To the editor:
A simple question: Can this deep-blue county’s progressive population live its truth, and agree that without multi-family and affordable housing, the service industry that we all rely on is dead? My friends, research is no longer necessary. Who is going to buy property on a lake that is dead?
I read the recent transcription of It’s Not That Simple on The Edge and reports from recent board meetings. Jeez, surprise: Greedy owners vs. burdensome town. The town is being burdensome because (truthfully) Great Barrington has a thriving diverse residential community where people live, and rightfully should not have commercial activity next door. Meanwhile, owners have been buying houses based upon a cap-rate, and want more and more, because, well, it’s pure capitalism.

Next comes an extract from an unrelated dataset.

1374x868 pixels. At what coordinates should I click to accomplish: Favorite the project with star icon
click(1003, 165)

Is “the lake” thriving, teeming with life, or dying? Who prefers a town where there will be no one to serve you coffee downtown, or serve you at a restaurant, or sell you groceries, or manage your prescriptions, or lifeguard your kids, or teach you skiing, or work at your gyms, or take care of your kids, or administer your kids’ education, or repair your cars, or maintain your property, or fix your pipes, or sell you weed.

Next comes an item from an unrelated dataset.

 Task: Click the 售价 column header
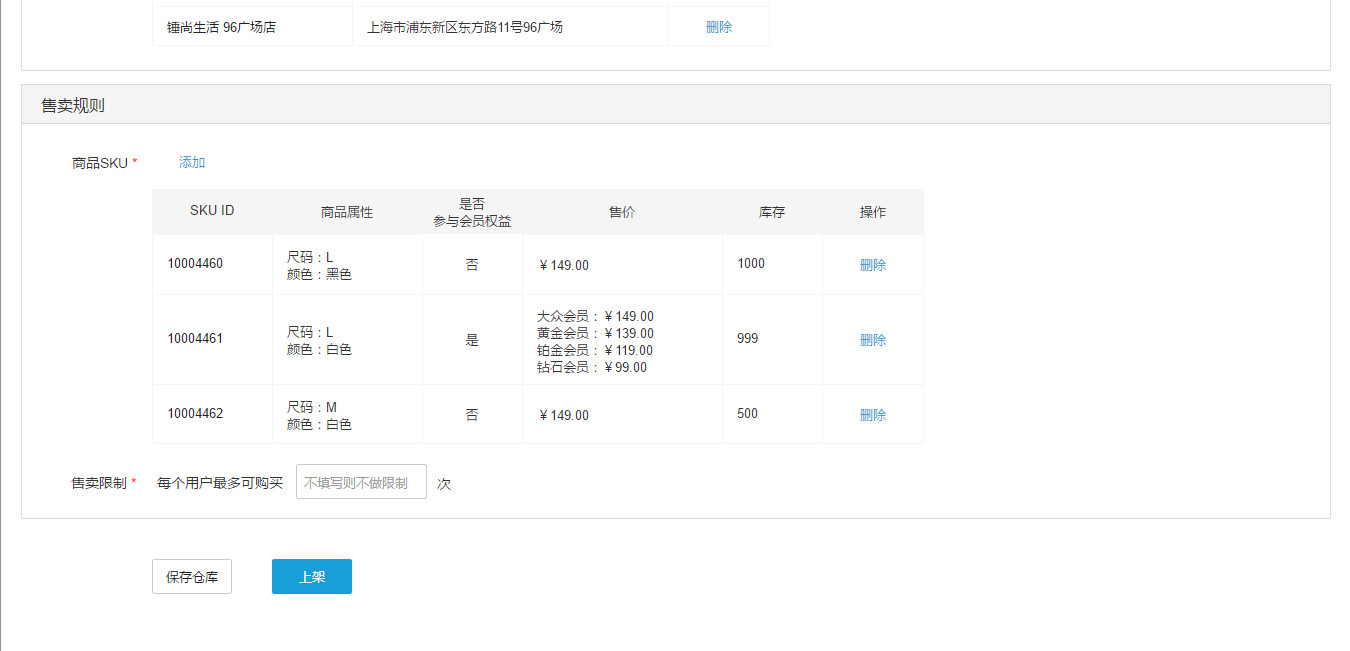click(x=621, y=211)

Without solid legal rules governing and restricting short-term rentals, the future is completely predictable! Corporate aggregators will come in and do a roll-up of as many single-family homes as possible. It’s inevitable. Everybody in the banking, investment banking, real estate, lodging, and legal fields merely have to lay their mergers-and-acquisition model on top of STRs and soon enough “Marriott Air” and “Ramada Homes” will be the largest owners of Berkshire property. Then expect a subscription model like Vail’s “Epic Pass” and the whole world will stream through the town, the town formerly known as Great Barrington.
STRs? Yeah, sure, but the agreement must preserve community and be the most forward-looking and compelling set of rules and regulations in the country, a model for other communities to follow. Owners will have to accept lower returns and figure out some other way to get value out of their property, maybe even by living there. And please admit, you don’t even want a property on a dead lake.